Jadi bukan masalah apabila kader BEM menjadi anggota organ ekstra, karena itu adalah jalan yang dipilih mereka untuk mengasah pemikiran kritis dan berproses menjadi manusia. Yang jadi masalah itu jika ada anggota BEM atau organisasi mahasiswa apapun yang menjadi apatis. Jika para organisasi mahasiswa saja sudah menjadi apatis, siapa lagi yang akan menjadi inisiator dalam mengasah nalar sehat dan pemikiran kritis? Dosen, birokrat kampus? Huh. Apakah separah itu krisis panutan yang dialami generasi kita?

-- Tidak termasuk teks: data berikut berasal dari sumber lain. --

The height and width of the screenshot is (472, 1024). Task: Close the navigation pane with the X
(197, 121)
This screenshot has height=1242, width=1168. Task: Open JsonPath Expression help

Ke mana hasil pelatihan-pelatihan softskill yang sangat sloganis dan menghabiskan dana puluhan juta itu? Lebih baik anggarannya dipakai untuk meremajakan buku-buku using di perpustakaan. Itu adalah yang paling mendasar. Karena dari buku demi buku yang dibacalah akan tumbuh sisi kemanusiaan. Dan dengan banyak membaca, mahasiswa akan lebih ideologis, sehingga tidak perlu takut dengan kehadiran ideologi organ ekstra kampus atau bahkan partai politik. Kalau tidak percaya, tanya saja sama orang-orang yang alergi dengan organ ekstra, berapa buku yang sudah mereka baca sampai setua itu.
1 Response
Sudut pandang yang bagus, semoga banyak mahasiswa yang punya paradigma ini. Tidak hanya dari satu lubang kecil melihat suatu hal yang besar.